- Piano Sonata No. 3 in B minor, Op. 58, CT. 203
- Andante spianato and Grande Polonaise for piano & orchestra, Op. 22
- Etude for piano No. 2 in A minor, Op. 10/2, CT. 15
- Etude for piano No. 5 in G flat major, Op. 10/5, CT. 18
- Etude for piano No. 23 in A minor, Op. 25/11, CT. 36
- Nocturne for piano No. 1 in B flat minor, Op. 9/1, CT. 108
- Nocturne for piano No. 2 in E flat major, Op. 9/2, CT. 109
- Nocturne for piano No. 5 in F sharp major, Op. 15/2, CT. 112
- Fantasy-Impromptu for piano in C sharp minor, Op. 66, CT. 46
There is no question as to Yundi Li's technique. When this recording was made in 2001, Li was a mere 19 years old, but from the evidence on this disc, he was already a formidable technician.

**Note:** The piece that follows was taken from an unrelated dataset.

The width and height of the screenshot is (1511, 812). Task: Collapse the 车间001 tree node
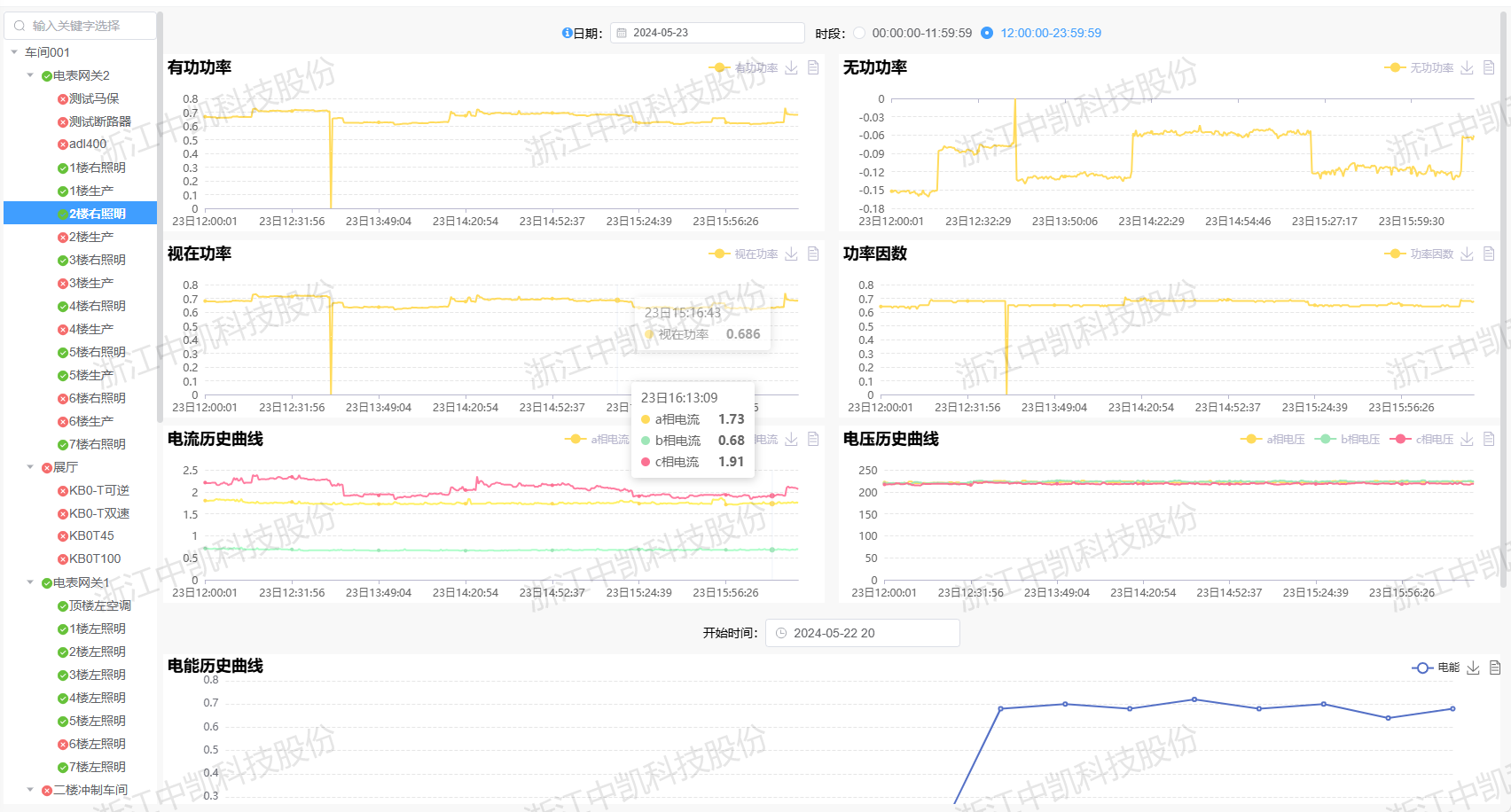(14, 52)
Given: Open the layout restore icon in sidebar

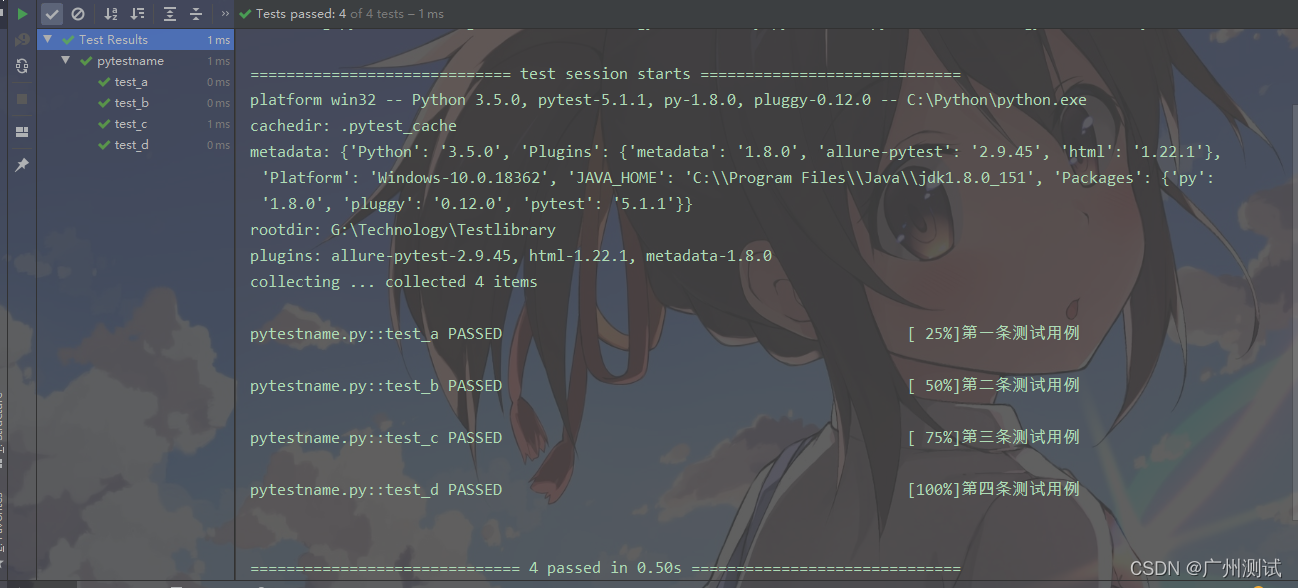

The extravagant technical difficulties of the repertoire -- Chopin's "Sonata No. 3," several of the etudes, and the Andante spianato et grande polonaise -- are dispatched with skill and panache from the most delicate arabesques to the thunderous double octaves in contrary motion. Although there have been many other pianists who have played these works as well or better from a technical point of view, Li's performances stand up well in their company. But for all of his maturity as a technician, Li's interpretations are still those of a youth. The deeper meaning of the "Sonata No. 3" -- its awe-inspiring harmonic structure and its formalization of fear and courage in the opening and closing movements -- are wholly beyond Li. The transcendent elegance of the Andante spianato and the radiant joy of the grande polonaise are merely graceful and cheerful in Li's interpretations. And his three "Nocturnes" are not so much emotional, seductive, and beautiful as they are sentimental, playful, and pretty. With his amazing technique, Li may develop into an amazing pianist. But one hopes that he grows as an interpreter as well.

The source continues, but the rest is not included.